La Société mauritanienne des hydrocarbures et les autorités chargées du secteur jouent un rôle clé dans la négociation des contrats, le suivi des opérations et la promotion des blocs disponibles. La clarté du cadre légal est essentielle pour attirer les opérateurs sans affaiblir les intérêts nationaux. Un équilibre doit être trouvé entre fiscalité attractive, partage équitable des revenus et exigences environnementales.
La question de la formation est également décisive. Les grands projets offshore mobilisent des compétences pointues en géologie, ingénierie, logistique, droit, finance et sécurité. Pour maximiser les retombées locales, la Mauritanie doit développer une chaîne de valeur nationale capable de participer aux activités de soutien, de maintenance et de services. Sans cette montée en compétences, l’impact local des projets pourrait rester limité.
L’exploitation pétrolière et gazière offshore comporte des risques environnementaux particuliers. Les opérations se déroulent dans des zones marines sensibles, proches d’écosystèmes importants pour la pêche, la biodiversité et les communautés côtières.

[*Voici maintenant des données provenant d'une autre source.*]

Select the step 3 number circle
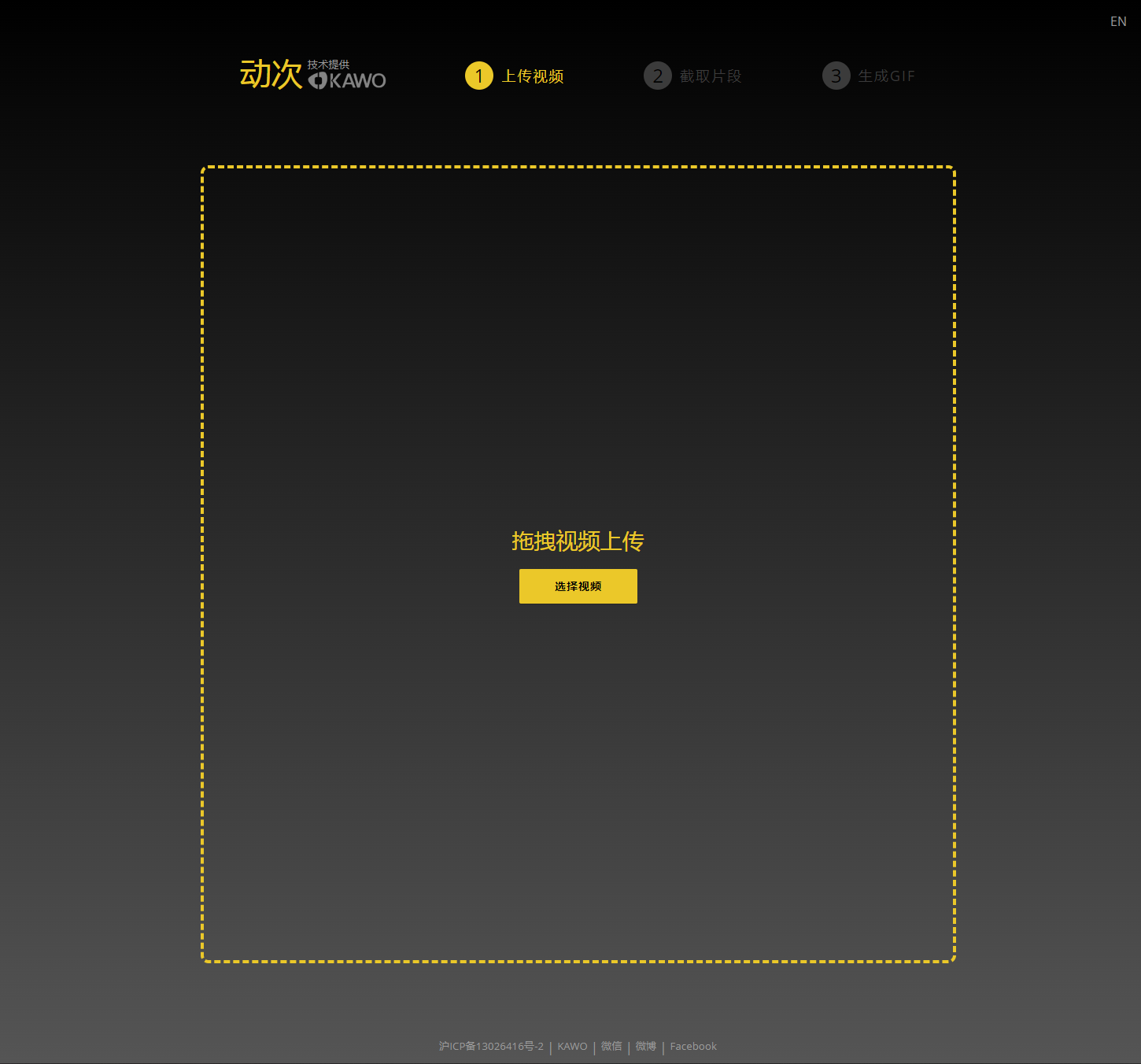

Une fuite, un déversement ou une mauvaise gestion des déchets pourrait avoir des conséquences durables sur les ressources halieutiques, qui occupent une place essentielle dans l’économie mauritanienne.
Les projets modernes doivent donc intégrer des études d’impact, des plans d’urgence, une surveillance continue et des normes strictes de sécurité industrielle. Le défi consiste à concilier développement énergétique et protection du littoral. Cette exigence est d’autant plus forte que la Mauritanie possède l’un des espaces marins les plus riches d’Afrique de l’Ouest, notamment autour du banc d’Arguin.
La transition énergétique mondiale ajoute une autre dimension. Les investisseurs évaluent désormais les projets en fonction de leur empreinte carbone, de leur durée de vie et de leur compatibilité avec les objectifs climatiques. Le pétrole offshore mauritanien devra donc prouver sa compétitivité non seulement sur le plan économique, mais aussi sur les critères environnementaux et sociaux.
À court terme, la Mauritanie devrait rester davantage associée au gaz qu’au pétrole. Les perspectives les plus concrètes concernent Grand Tortue Ahmeyim et les développements gaziers qui pourraient suivre. Pour le brut, l’avenir dépendra de nouvelles campagnes d’exploration, de la qualité des résultats sismiques et de la volonté des compagnies de prendre des risques dans des zones encore insuffisamment prouvées.
Le scénario le plus réaliste n’est pas celui d’un boom pétrolier immédiat, mais d’une progression graduelle des connaissances et des investissements. Si de nouvelles découvertes commerciales sont réalisées, la Mauritanie pourrait compléter ses revenus gaziers par une production pétrolière ciblée. À l’inverse, en l’absence de succès significatif, le pays concentrera probablement sa stratégie sur le gaz offshore et les retombées associées.
Cette trajectoire ressemble à celle d’autres pays en phase de repositionnement énergétique, où une découverte majeure peut transformer rapidement les perspectives nationales. Les comparaisons avec les trajectoires observées sur d’autres marges atlantiques comme le Suriname montrent toutefois que le passage de l’exploration à la production exige du temps, des capitaux et une gouvernance solide.
En définitive, le pétrole en Mauritanie reste une promesse mesurée plutôt qu’une certitude. Le pays dispose d’un offshore intéressant, d’une expérience acquise et d’un environnement régional favorable. Mais ses réserves pétrolières prouvées demeurent limitées, et la véritable dynamique actuelle se situe du côté du gaz. L’enjeu pour Nouakchott sera de transformer ce potentiel en développement durable, sans surestimer les ressources ni négliger les exigences économiques, sociales et environnementales.